## MATERIAL
<<<<

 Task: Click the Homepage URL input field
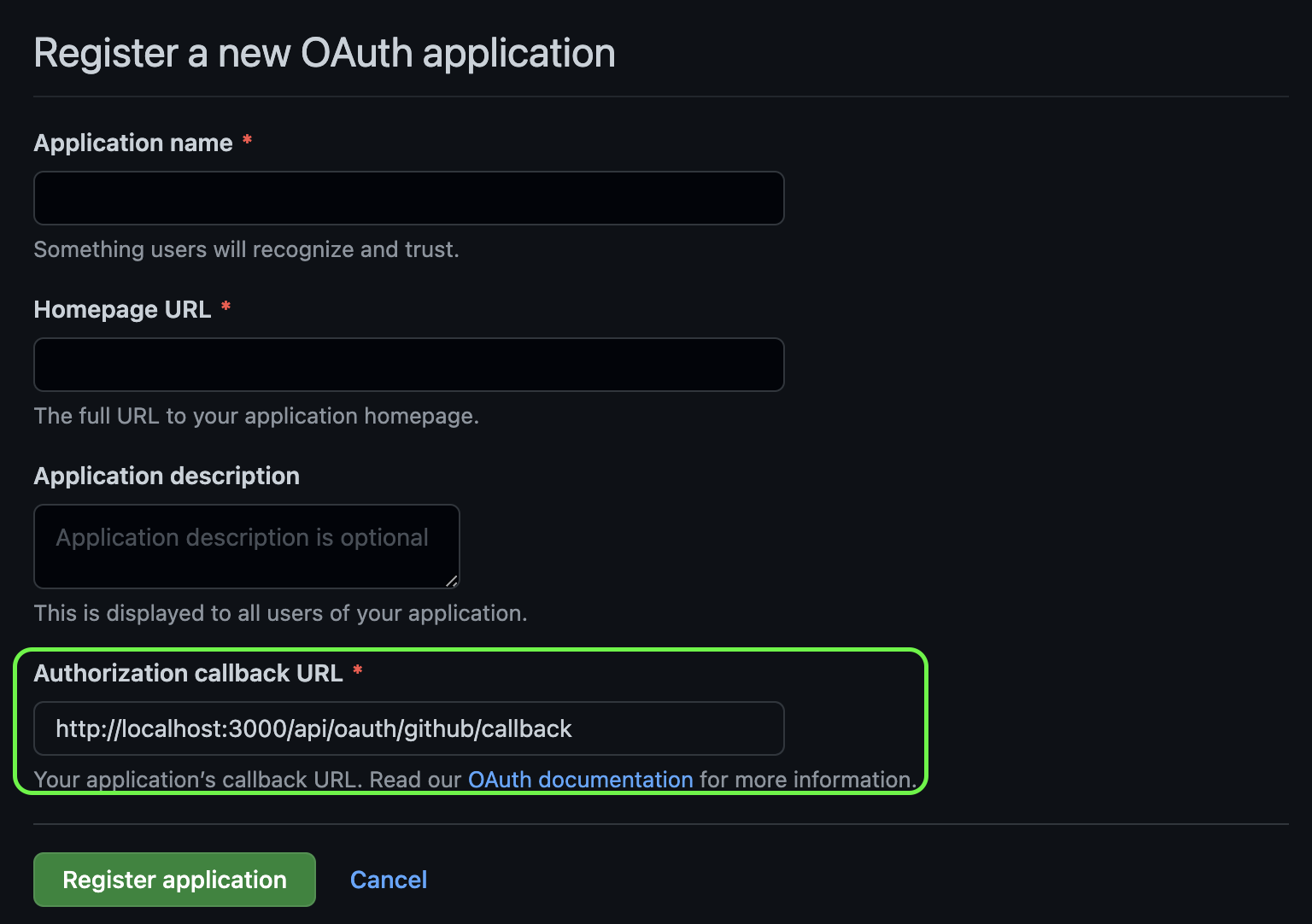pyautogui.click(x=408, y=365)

>>>>
<<<<

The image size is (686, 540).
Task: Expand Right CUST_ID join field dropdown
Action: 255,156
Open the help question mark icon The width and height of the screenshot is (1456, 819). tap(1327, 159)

>>>>
<<<<

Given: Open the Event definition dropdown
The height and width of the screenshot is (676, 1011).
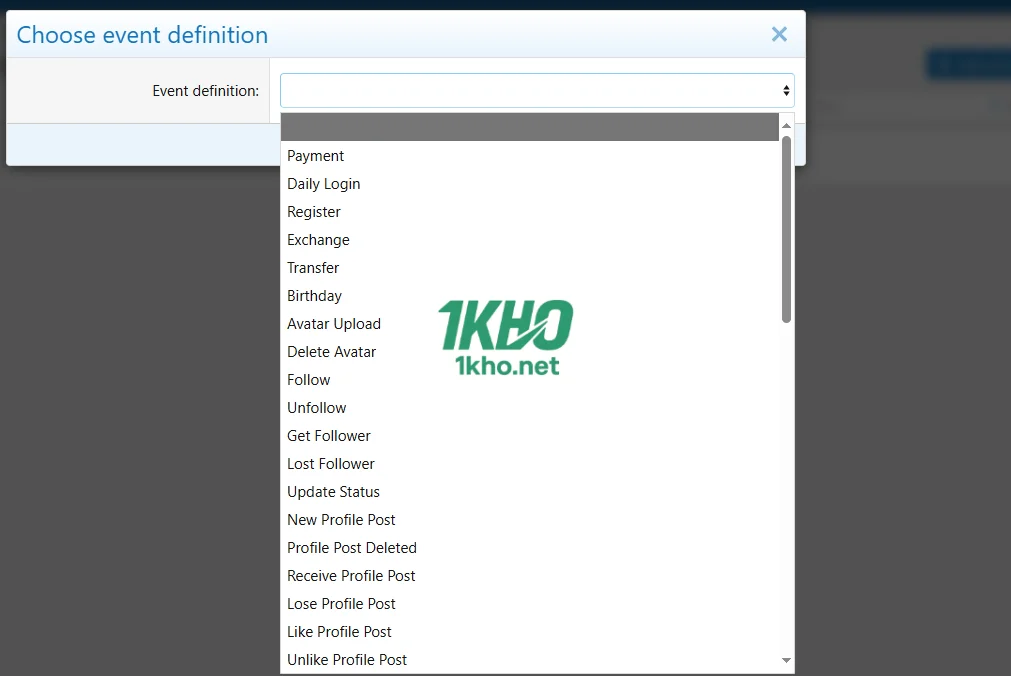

>>>>

## CHALLENGE
Rewrite the lines from the line with "The image size is (686, 540)." up to and including the line with "Open the help", replacing "question mark icon" with "circled question mark button" and leaving everything else unchanged.

## OUTPUT OF THE EXERCISE
The image size is (686, 540).
Task: Expand Right CUST_ID join field dropdown
Action: 255,156
Open the help circled question mark button The width and height of the screenshot is (1456, 819). tap(1327, 159)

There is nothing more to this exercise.